Items from a data source:
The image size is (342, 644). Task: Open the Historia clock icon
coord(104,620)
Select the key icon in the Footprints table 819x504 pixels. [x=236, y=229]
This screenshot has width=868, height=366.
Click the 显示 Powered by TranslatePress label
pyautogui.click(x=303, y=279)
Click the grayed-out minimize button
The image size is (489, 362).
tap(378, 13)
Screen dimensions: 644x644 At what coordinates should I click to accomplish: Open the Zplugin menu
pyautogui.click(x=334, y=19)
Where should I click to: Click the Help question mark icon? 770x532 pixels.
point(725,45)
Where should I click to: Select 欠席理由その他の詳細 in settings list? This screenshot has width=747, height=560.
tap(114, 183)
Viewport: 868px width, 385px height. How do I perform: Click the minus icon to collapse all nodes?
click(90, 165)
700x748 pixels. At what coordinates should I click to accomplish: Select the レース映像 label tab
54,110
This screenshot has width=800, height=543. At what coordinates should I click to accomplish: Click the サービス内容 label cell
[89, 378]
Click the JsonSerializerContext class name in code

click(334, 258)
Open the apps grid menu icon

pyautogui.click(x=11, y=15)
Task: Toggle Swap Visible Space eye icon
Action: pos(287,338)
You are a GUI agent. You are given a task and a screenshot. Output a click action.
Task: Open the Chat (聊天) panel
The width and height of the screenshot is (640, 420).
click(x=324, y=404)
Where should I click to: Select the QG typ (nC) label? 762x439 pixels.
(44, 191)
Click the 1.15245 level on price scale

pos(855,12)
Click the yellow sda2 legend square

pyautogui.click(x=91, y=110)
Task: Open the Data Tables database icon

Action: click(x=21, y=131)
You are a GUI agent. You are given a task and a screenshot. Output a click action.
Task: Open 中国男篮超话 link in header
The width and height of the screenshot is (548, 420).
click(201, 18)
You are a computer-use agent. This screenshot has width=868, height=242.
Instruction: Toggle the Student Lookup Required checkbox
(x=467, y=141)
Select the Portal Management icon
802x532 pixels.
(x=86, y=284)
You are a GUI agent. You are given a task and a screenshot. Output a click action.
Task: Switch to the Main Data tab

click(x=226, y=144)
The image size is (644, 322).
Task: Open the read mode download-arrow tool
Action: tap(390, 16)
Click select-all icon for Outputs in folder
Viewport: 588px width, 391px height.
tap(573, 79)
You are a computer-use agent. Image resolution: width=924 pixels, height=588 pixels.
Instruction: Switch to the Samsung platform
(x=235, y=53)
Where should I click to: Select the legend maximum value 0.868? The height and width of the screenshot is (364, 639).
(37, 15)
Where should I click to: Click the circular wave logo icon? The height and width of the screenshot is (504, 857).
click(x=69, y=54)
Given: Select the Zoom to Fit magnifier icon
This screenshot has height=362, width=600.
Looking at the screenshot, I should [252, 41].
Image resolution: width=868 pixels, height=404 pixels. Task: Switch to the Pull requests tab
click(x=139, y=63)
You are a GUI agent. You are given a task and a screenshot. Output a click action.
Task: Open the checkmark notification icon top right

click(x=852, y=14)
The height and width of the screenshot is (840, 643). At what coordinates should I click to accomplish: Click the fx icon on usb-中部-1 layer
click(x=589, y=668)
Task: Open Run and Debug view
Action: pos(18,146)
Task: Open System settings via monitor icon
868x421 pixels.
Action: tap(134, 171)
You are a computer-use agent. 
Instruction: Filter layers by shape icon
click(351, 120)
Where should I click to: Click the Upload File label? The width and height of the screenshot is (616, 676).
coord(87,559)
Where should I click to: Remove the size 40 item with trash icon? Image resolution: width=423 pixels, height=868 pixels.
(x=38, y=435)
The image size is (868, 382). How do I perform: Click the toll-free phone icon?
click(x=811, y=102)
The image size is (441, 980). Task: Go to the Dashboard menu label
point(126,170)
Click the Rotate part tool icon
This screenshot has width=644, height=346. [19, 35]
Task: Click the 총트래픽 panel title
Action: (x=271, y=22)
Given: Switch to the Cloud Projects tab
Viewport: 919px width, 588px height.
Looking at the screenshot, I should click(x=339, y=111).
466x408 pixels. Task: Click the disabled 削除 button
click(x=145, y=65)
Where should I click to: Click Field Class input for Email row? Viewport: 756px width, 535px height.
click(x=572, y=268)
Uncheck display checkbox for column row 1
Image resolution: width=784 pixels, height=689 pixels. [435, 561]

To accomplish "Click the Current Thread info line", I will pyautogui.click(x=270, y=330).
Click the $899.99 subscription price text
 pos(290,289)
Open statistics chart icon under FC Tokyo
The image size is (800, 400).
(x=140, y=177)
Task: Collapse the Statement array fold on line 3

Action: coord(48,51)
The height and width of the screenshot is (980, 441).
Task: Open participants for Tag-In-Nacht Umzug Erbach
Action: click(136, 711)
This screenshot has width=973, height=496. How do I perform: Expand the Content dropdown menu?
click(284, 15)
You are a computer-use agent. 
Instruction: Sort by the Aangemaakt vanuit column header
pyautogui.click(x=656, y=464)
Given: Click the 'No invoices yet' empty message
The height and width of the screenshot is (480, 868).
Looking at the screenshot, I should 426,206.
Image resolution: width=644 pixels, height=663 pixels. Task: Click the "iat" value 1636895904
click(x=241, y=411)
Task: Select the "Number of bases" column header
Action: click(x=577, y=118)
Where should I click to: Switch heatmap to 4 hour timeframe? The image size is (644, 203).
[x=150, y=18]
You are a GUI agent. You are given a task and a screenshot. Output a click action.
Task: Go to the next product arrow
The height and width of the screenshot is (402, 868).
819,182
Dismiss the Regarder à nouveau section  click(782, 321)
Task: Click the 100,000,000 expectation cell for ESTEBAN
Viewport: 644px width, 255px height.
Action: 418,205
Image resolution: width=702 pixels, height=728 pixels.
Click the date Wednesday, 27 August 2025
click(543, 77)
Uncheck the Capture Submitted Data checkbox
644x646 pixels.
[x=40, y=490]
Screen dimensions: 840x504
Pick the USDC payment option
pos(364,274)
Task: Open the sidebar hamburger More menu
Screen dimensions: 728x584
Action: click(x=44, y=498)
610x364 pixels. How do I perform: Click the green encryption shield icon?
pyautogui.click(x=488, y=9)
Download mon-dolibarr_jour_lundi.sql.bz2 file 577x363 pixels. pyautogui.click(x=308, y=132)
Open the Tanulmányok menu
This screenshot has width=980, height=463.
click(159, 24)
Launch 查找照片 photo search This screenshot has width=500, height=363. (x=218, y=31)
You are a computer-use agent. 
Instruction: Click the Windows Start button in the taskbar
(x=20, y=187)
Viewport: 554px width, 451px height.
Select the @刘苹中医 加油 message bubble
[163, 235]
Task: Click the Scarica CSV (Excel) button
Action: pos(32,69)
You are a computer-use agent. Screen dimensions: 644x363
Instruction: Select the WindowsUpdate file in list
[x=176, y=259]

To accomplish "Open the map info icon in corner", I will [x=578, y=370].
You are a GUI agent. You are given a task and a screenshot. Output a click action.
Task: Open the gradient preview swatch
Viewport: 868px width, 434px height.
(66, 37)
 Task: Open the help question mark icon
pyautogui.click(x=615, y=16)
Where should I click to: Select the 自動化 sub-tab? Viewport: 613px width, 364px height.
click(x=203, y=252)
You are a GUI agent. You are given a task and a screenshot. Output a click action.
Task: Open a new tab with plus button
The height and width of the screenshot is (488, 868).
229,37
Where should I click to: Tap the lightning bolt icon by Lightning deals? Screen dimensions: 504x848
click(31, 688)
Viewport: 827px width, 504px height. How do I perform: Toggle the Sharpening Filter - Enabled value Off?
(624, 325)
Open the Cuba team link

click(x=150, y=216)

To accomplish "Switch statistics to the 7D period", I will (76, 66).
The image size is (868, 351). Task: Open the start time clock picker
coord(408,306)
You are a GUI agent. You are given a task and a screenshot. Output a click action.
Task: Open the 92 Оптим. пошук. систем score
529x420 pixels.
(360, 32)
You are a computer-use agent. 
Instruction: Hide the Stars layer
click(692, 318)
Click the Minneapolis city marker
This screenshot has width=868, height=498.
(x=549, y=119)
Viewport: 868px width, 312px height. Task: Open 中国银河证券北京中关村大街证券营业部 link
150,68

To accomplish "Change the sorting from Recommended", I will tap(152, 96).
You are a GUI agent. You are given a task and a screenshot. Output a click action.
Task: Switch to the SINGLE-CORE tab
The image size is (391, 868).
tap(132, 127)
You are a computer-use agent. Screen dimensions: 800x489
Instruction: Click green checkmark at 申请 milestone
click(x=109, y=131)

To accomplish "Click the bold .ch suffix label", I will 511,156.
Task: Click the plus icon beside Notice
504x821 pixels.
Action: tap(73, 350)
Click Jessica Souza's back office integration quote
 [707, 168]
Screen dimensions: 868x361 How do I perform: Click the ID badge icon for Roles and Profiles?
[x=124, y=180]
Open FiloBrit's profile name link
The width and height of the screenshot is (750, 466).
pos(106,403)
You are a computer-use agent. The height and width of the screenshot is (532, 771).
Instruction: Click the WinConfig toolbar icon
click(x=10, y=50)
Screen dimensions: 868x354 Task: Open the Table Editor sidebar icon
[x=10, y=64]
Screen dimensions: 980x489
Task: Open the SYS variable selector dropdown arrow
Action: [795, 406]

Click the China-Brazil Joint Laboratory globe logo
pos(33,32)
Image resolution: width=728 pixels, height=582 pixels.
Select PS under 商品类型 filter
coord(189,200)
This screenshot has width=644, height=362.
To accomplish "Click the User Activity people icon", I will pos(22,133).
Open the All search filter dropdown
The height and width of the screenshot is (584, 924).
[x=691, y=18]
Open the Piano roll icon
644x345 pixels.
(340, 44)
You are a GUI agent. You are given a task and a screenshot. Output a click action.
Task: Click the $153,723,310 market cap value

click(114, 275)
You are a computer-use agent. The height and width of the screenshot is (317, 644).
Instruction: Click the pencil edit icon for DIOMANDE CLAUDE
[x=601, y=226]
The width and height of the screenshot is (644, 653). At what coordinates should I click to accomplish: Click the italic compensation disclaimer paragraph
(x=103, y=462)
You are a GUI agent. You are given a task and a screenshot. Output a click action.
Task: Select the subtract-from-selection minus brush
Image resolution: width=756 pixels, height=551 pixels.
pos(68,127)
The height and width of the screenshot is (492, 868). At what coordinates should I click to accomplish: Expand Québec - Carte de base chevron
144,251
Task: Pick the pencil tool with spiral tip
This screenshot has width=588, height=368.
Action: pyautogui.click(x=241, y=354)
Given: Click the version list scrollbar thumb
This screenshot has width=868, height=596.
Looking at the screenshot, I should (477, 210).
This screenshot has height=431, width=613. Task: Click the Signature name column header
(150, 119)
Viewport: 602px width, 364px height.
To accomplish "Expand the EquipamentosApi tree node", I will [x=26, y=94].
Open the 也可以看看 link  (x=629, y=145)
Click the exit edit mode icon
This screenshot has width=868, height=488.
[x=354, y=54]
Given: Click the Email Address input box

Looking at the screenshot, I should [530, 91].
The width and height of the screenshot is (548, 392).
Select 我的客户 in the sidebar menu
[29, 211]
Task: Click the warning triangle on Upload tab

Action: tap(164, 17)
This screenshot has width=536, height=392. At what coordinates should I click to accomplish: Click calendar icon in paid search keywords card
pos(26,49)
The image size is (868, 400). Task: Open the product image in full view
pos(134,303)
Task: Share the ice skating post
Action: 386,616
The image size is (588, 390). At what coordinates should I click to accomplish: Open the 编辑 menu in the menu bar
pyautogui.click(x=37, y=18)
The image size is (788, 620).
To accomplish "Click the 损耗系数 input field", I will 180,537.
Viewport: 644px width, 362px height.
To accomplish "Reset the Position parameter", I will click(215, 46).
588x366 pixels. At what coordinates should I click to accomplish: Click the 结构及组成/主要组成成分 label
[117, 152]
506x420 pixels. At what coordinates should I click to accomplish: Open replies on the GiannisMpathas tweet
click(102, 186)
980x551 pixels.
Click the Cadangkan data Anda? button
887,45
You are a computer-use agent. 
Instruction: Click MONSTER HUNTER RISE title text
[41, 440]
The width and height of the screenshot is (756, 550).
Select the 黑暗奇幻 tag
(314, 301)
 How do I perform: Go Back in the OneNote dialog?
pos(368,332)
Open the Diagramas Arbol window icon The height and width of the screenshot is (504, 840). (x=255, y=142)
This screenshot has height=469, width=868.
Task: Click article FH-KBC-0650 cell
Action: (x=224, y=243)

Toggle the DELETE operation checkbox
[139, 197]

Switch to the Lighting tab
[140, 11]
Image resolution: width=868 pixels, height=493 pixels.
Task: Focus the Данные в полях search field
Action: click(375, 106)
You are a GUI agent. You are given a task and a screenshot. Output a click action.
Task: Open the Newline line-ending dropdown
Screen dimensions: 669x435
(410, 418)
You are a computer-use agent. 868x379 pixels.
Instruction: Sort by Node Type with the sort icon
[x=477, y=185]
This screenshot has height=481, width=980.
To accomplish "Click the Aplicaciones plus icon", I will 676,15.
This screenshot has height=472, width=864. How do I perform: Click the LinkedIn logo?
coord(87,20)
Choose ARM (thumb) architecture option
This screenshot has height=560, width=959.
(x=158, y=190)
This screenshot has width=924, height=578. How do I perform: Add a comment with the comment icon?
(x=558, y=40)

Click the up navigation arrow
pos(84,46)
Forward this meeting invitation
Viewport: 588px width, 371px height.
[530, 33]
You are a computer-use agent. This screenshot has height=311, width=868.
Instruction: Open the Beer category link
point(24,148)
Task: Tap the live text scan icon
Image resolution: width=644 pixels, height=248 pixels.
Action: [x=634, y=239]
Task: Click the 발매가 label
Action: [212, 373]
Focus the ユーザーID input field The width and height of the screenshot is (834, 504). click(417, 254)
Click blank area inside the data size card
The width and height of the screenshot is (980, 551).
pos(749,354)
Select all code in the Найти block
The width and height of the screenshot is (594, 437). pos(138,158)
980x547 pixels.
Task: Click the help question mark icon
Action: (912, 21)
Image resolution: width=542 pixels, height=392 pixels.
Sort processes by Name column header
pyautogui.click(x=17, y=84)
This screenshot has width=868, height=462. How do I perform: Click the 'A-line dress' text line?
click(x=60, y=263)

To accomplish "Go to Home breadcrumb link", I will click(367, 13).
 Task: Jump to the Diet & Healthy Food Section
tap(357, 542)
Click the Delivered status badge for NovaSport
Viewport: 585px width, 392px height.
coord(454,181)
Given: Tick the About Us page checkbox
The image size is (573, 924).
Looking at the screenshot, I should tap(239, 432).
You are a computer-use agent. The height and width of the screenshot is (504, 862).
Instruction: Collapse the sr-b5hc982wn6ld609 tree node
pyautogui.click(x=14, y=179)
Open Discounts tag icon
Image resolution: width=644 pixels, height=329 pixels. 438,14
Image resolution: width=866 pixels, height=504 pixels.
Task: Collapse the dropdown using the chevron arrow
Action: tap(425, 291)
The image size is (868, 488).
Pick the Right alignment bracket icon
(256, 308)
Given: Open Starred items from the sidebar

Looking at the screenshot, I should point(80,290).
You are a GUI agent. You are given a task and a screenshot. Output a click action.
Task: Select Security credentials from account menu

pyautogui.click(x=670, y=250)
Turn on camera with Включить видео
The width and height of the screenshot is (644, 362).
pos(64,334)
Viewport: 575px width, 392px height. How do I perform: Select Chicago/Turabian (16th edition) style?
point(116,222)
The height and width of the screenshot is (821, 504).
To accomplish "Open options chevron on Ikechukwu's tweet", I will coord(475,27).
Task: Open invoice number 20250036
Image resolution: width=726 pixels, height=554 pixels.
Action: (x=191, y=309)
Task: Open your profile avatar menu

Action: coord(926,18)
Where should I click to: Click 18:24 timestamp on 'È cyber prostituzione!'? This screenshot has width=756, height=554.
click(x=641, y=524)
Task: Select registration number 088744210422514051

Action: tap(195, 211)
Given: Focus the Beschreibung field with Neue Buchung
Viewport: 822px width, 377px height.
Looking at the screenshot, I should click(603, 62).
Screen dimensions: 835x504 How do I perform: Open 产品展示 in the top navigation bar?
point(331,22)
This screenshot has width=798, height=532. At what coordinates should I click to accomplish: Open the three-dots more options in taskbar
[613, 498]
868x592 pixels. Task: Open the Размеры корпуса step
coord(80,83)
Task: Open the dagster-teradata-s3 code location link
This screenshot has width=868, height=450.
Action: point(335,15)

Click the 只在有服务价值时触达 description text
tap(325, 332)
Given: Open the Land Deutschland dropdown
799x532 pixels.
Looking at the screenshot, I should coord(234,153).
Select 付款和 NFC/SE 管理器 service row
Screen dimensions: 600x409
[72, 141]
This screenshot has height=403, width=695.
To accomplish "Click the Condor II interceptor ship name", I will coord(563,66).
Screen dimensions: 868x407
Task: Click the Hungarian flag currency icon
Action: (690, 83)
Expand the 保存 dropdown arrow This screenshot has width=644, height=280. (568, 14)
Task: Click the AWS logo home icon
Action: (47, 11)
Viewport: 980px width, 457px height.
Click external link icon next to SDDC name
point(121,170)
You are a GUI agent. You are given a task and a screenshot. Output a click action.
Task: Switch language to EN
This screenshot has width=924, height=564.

> **Task goal**: Retype the portion of the data above that starts on the line with "This screenshot has width=868, height=450." and finishes on the line with "This screenshot has height=403, width=695.", including both of those lines.

> **Reply to the task**:
This screenshot has width=868, height=450.
Action: point(335,15)

Click the 只在有服务价值时触达 description text
tap(325, 332)
Given: Open the Land Deutschland dropdown
799x532 pixels.
Looking at the screenshot, I should coord(234,153).
Select 付款和 NFC/SE 管理器 service row
Screen dimensions: 600x409
[72, 141]
This screenshot has height=403, width=695.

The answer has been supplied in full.